Une source plaintive en habite la voûte
Et semble sur vos fronts distiller goutte à goutte
Des accords et des pleurs.

Alphonse KARR a dit;

Une des promenades que je vous ferais faire si vous veniez ici, mon cher Bussoni, serait sans contredit une visite à la grotte de Saint-André. C’est là que la bergère pourrait mener paître ses agnelets, au bord d’un petit torrent sur les rives escarpées duquel rougissent, à l’ombre des figuiers sauvages, d’excellentes fraises parfumées.

La grotte termine le fond d’une vallée étroite. Les rochers énormes dans lesquels, sans doute, le torrent l’a creusée, sont revêtus de figuiers qui ont glissé leurs racines dans les fentes de la pierre et se penchent sur l’eau pour respirer par leurs larges feuilles la fraîcheur qu’ils ne peuvent demander au sol.

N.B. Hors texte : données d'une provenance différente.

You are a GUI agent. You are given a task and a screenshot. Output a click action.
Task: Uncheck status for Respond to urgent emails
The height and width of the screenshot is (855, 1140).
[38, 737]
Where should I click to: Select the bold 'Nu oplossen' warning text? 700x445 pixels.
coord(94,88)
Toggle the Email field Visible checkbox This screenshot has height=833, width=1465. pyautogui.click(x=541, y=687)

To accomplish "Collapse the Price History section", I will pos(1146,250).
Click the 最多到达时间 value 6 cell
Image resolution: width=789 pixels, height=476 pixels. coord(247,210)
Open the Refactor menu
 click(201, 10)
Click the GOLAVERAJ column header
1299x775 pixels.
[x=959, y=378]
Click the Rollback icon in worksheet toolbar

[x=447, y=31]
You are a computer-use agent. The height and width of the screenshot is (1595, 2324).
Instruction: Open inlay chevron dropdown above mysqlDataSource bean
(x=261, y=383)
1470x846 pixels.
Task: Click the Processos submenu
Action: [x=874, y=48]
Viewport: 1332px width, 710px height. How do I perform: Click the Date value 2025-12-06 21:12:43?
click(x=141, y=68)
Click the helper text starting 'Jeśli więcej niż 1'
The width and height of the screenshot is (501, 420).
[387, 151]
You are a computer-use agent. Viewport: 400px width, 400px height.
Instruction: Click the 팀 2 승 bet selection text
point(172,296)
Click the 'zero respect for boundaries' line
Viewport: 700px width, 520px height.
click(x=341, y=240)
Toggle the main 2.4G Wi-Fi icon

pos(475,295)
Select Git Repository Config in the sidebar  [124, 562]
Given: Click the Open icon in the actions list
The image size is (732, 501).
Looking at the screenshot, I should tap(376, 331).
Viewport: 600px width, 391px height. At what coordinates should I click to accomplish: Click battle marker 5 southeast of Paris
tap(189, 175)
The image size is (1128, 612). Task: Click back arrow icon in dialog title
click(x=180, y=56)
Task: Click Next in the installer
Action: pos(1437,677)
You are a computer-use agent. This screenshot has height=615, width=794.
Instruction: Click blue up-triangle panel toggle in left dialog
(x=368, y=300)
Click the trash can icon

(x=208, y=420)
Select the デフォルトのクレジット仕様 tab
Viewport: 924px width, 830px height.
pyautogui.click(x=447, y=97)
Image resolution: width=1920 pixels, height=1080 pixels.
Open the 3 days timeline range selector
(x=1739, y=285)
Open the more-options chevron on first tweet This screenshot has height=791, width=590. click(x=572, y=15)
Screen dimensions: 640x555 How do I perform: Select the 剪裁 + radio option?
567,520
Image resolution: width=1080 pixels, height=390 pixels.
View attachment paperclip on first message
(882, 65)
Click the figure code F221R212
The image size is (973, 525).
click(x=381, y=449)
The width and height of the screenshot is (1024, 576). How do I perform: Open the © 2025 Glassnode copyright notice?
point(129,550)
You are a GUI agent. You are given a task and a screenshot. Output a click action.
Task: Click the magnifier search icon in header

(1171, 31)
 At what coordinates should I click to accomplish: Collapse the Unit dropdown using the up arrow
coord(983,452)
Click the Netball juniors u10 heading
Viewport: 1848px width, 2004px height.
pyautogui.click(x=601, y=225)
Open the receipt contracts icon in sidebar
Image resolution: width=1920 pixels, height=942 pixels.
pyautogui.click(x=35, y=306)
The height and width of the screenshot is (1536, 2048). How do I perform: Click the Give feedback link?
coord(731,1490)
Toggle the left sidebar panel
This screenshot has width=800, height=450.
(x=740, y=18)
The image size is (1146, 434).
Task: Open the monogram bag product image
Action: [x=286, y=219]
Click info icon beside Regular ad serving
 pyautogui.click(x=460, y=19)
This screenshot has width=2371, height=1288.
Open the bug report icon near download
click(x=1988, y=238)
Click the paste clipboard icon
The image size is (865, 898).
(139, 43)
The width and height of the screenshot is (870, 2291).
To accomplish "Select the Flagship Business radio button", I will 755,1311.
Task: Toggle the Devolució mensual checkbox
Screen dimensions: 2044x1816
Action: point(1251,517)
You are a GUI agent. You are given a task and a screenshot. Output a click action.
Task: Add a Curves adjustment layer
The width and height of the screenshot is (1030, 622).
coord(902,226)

Du haut de la grotte, toute tapissée à l’intérieur du feuillage si vert et si finement découpé des capillaires, tombe une cascade qui voile le fond de la caverne d’un rideau diaphane. Quand on est parvenu de l’autre côté de cette courtine, on voit le torrent qui, là où le terrain est encore uni, coule comme un calme et murmurant ruisseau ; ses eaux rassemblent sur leur surface tous les rayons lumineux qui se glissent dans la grotte, l’œil le suit dans l’obscurité jusqu’à un point où sans doute, éclairé par une fissure du haut de la roche, on l’aperçoit venir limpide et lumineux comme s’il était éclairé par des flammes du Bengale.

A l’opéra, un décor qui reproduirait exactement la grotte de Saint-André serait déclaré exagéré, d’un effet forcé et on reprocherait au peintre d’emprunter ses sujets, non pas à la nature, mais aux contes de fées. Sous la voûte tapissée du velours vert qu’étendent les touffes chatoyantes des capillaires, des bergeronnettes et d’autres oiseaux ont caché leur nid et payent en mélodies simples et franches l’hospitalité qui leur est donnée.